====== Texto seleccionado ======

El periodista comprobó en las calles la picardía criolla de un hombre supuestamente enfermo de sida y tuberculosis.
El mundo está lleno de historias que tienen un denominador común: la ‘viveza criolla’ o, lo que es lo mismo, la cuestionable ‘filosofía de vida’ que saca ventaja usando artimañas. Como reza el dicho popular haciendo que “el vivo viva del bobo”.
Para pocos es un secreto que por todos lados pululan los avivatos. Y, para este reportaje vivencial, las calles de Guayaquil no son la excepción. Esos ‘sabidos’ se confunden con los vendedores ambulantes y con las personas necesitadas que se buscan la vida como mejor pueden.
Camuflados bajo la máscara de enfermos o indigentes obtienen la ‘colaboración’ de las personas que, sin saberlo, premian la astucia que puede rayar en lo delictivo.

====== Registros ======

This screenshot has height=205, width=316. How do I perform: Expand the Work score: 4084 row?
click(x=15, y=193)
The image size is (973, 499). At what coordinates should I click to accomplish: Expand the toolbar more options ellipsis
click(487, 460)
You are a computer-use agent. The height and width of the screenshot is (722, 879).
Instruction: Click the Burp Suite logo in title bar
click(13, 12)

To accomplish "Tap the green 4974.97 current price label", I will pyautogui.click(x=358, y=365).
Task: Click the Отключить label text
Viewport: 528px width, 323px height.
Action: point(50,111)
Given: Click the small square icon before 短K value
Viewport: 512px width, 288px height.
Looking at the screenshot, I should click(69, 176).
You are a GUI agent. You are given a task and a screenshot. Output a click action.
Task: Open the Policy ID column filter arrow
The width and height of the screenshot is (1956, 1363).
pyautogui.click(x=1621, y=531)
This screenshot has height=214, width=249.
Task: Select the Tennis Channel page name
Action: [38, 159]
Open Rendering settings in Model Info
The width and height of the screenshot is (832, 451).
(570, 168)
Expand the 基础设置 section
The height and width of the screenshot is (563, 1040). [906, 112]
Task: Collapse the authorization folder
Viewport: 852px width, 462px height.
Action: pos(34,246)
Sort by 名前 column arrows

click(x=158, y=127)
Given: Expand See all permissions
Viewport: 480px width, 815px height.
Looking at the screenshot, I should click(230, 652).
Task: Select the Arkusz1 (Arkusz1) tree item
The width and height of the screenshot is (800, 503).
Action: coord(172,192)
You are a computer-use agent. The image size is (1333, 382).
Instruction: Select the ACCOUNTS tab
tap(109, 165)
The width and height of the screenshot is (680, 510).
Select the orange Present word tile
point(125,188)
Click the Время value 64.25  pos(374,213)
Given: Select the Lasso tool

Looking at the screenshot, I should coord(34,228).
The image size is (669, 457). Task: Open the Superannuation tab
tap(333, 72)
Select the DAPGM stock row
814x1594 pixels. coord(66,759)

======

# [Tareas pendientes]
a) Cita textualmente el fragmento del reportaje sobre la viveza criolla que comienza con las palabras "El periodista comprobó" y termina con "como mejor pueden.".
b) Según el reportaje sobre la viveza criolla, ¿en las calles de qué ciudad se desarrolla el reportaje vivencial?
c) Prosigue el reportaje sobre la viveza criolla a partir de su última oración.

# [Resultados por tarea]
a)
El periodista comprobó en las calles la picardía criolla de un hombre supuestamente enfermo de sida y tuberculosis.
El mundo está lleno de historias que tienen un denominador común: la ‘viveza criolla’ o, lo que es lo mismo, la cuestionable ‘filosofía de vida’ que saca ventaja usando artimañas. Como reza el dicho popular haciendo que “el vivo viva del bobo”.
Para pocos es un secreto que por todos lados pululan los avivatos. Y, para este reportaje vivencial, las calles de Guayaquil no son la excepción. Esos ‘sabidos’ se confunden con los vendedores ambulantes y con las personas necesitadas que se buscan la vida como mejor pueden.

b) En las calles de Guayaquil.

c)
Va el ejemplo. En algunos semáforos se ven personas a las que les faltan los pies, las manos, están convalecientes o evidencian todo lo que diga “necesidad”. Como también hay otros que llevan sus carteles: “Soy sordomudo”, “Salí de la cárcel”, “Estoy enfermo de sida y tuberculosis ¡Ayúdame!”
Ni qué decir de lo que ocurre en el interior de los autobuses adonde se suben sujetos que acaban supuestamente de salir de la cárcel y que piden una colaboración forzada a cambio de no cometer ningún delito de los que están acostumbrados.
En fin, una variedad de ruegos que pueden ser ciertos y conmover.
¡‘Avivato’ por un día!
Consciente de todo esto decidí experimentar un día como ‘vivo’. Es decir, algo que me permitiera medir los límites de la tolerancia ciudadana para con este tipo de individuos que tienen en la lengua o en el “verbo” su mejor arma.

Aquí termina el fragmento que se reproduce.